Il convient de souligner d’emblée la dimension de ce projet, intitulé « Programme national d’approvisionnement en eau potable et d’irrigation 2020-2027 ». De la même manière, il faut saluer l’opportunité et l’exigence de son déploiement qui est une manière d’anticipation sur les événements. On y ajoutera, sa mise en perspective futuriste, son Vade Mecum qui guidera les actions des experts et toute la communauté de travail qui y est engagée, enfin toute la méthodologie qui l’accompagne ou le sous-tend.
Le Roi Mohammed VI a tracé la feuille de route avec un Cahier de charges d’autant plus précis et rigoureux qu’il ne laisse au hasard, donc la porte ouverte à aucune alternative : la consolidation et la diversification des sources d’approvisionnement en eau potable ; l’accompagnement de la demande pour cette source inestimable ; la garantie de la sécurité hydrique ; et la lutte contre les effets des changements climatiques. Ce triptyque nous interpelle. Chaque concept ici est en lui-même tout un programme. Il implique pour ainsi dire une volonté irrépressible de « prendre le taureau par les cornes », mettant également en exergue l’originalité d’une ambition structurale. Il s’agit d’engager un gigantesque nouveau chantier du règne, inscrit dans la durée et traçant la troisième décennie du siècle.

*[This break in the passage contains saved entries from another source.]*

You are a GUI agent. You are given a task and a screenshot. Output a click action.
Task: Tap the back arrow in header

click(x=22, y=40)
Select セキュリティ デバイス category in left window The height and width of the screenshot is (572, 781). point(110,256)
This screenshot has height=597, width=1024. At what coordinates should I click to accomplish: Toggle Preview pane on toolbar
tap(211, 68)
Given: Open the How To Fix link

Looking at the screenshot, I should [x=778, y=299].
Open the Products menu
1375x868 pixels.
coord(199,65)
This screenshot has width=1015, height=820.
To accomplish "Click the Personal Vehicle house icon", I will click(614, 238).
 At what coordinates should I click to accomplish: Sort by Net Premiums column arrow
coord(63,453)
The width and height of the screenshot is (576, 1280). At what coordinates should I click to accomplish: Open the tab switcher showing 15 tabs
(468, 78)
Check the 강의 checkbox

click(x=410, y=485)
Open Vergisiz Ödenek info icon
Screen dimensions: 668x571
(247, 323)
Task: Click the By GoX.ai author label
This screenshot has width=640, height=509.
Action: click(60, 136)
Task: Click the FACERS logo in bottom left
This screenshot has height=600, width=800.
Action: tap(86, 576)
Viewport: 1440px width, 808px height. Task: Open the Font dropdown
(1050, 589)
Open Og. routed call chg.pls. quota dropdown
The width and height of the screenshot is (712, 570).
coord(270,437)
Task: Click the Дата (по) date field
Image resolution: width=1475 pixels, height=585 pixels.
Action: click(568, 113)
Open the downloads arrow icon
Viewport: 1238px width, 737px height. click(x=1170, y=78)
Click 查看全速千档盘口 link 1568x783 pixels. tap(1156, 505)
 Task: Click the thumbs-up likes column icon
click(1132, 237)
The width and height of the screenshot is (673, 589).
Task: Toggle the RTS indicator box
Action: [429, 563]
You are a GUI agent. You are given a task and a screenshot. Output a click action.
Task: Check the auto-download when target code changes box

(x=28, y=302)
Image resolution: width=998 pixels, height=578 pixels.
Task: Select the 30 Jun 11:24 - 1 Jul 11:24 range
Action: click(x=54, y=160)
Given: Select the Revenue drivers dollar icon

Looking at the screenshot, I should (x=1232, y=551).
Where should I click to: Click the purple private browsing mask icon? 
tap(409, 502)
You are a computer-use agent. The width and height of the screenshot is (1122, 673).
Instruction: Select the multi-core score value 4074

La répartition sectorielle du montant nous en dit long à la fois sur l’objectif et sur la justesse de sa multidimension inclusive : 61 Milliards de dirhams consacrés à la construction des barrages ; 25, 1 Milliards à la gestion de la demande et la valorisation de l’eau au niveau de l’agriculture ; 26,9 Milliards pour le renforcement de l’approvisionnement en eau potable en faveur du monde rural ; 2,3 Milliards pour la réutilisation des eaux usées traitées dans l’irrigation et les espaces verts ; 50 millions de dirhams consacrés aux campagnes de communication et de sensibilisation des citoyens sur la nécessité de préserver l’eau et sa raréfaction. Projet « pharaonique », se sont empressés de dire certains commentateurs. Nous dirions plutôt « logique et conséquent » au regard des exigences du développement du Royaume et compte tenu des défis auxquels il est confronté, dont celui des changements climatiques. Le Maroc possède quelque 145 barrages, 14 nouveaux sont en cours et 20 autres seront lancés…Ils constituent la colonne vertébrale de notre développement agricole et, au-delà de notre croissance.
On ne peut être le pays qui a abrité la COP 21 à Marrakech , parrainé le succès de celles qui l’ont suivie, signé les engagements internationaux pour la préservation de la planète, et ne pas combattre les gabegies et les violations de cette dernière en cours. L’Etat assurera 60% du projet, tandis que 39% seront portés par les « parties concernées », le reste relevant des partenariats public-privé. C’est dire la subtilité du montage, mais aussi le dévouement patriotique qu’il implique. En présidant la signature de la Convention-cadre pour la réalisation d’un tel projet, le Roi Mohammed VI lui apporte sa caution , mais aussi lui impose l’exigence – plus que morale et éthique – de résultats probants.
L’eau est à présent un enjeu géopolitique majeur, d’aucuns n’hésitent pas à affirmer qu’elle constituera sous peu la raison majeure de conflits régionaux. Cela dit, le plus décisif de nos jours, outre la sécurité nationale, restera l’indépendance à long terme de notre pays.